Prompt >>
Having found the line that contains "Shares (552, 1725)", please retype only it and every line after it up to the end of the entries, exactly as written.

----- Records to process

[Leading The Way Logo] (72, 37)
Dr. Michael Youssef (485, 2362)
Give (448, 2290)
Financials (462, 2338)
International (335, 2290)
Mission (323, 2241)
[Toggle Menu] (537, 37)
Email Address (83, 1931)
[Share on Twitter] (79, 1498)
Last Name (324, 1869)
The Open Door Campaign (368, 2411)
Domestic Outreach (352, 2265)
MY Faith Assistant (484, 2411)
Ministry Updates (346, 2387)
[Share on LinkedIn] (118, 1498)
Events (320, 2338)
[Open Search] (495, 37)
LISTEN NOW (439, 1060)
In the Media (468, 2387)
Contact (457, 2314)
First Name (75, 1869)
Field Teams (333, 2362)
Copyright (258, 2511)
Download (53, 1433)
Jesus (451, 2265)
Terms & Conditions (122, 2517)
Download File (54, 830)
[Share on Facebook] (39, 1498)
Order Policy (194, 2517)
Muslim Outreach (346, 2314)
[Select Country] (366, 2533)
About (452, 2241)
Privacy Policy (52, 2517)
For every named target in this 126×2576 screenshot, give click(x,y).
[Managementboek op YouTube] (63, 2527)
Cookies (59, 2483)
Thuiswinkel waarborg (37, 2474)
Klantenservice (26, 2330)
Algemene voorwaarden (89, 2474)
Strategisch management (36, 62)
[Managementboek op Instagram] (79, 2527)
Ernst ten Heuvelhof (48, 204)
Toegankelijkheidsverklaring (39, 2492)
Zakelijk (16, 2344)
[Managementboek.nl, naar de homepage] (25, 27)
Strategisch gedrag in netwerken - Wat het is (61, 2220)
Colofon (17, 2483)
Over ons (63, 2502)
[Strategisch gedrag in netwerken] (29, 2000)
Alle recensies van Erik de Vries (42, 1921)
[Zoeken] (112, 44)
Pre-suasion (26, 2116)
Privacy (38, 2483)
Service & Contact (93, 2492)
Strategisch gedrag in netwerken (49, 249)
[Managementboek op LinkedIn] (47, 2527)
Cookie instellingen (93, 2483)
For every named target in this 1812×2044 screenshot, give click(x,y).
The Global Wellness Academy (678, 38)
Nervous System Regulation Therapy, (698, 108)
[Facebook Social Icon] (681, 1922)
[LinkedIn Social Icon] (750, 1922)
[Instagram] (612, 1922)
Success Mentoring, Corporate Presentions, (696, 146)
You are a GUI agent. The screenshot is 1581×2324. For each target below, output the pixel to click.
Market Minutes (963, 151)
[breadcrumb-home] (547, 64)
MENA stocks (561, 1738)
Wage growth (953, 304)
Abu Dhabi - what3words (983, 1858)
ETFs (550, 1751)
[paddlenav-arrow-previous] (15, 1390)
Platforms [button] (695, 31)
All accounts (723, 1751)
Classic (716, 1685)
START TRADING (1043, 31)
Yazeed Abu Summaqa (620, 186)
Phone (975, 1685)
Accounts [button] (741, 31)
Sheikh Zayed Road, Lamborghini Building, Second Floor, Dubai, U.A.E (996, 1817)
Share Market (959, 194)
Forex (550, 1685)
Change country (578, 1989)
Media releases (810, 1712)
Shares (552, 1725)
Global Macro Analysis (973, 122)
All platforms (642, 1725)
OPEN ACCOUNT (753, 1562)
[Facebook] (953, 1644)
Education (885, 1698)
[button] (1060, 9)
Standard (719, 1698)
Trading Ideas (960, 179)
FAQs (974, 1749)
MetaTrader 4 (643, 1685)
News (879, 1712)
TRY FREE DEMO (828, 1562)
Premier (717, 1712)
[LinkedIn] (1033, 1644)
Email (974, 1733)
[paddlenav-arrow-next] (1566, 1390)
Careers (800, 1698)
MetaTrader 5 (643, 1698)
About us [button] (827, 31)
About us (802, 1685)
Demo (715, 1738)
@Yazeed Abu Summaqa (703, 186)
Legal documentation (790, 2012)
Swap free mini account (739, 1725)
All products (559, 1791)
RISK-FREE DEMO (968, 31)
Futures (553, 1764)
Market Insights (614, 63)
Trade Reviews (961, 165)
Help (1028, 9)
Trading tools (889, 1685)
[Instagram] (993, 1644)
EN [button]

----------

Answer for the task >>
Shares (552, 1725)
Global Macro Analysis (973, 122)
All platforms (642, 1725)
OPEN ACCOUNT (753, 1562)
[Facebook] (953, 1644)
Education (885, 1698)
[button] (1060, 9)
Standard (719, 1698)
Trading Ideas (960, 179)
FAQs (974, 1749)
MetaTrader 4 (643, 1685)
News (879, 1712)
TRY FREE DEMO (828, 1562)
Premier (717, 1712)
[LinkedIn] (1033, 1644)
Email (974, 1733)
[paddlenav-arrow-next] (1566, 1390)
Careers (800, 1698)
MetaTrader 5 (643, 1698)
About us [button] (827, 31)
About us (802, 1685)
Demo (715, 1738)
@Yazeed Abu Summaqa (703, 186)
Legal documentation (790, 2012)
Swap free mini account (739, 1725)
All products (559, 1791)
RISK-FREE DEMO (968, 31)
Futures (553, 1764)
Market Insights (614, 63)
Trade Reviews (961, 165)
Help (1028, 9)
Trading tools (889, 1685)
[Instagram] (993, 1644)
EN [button]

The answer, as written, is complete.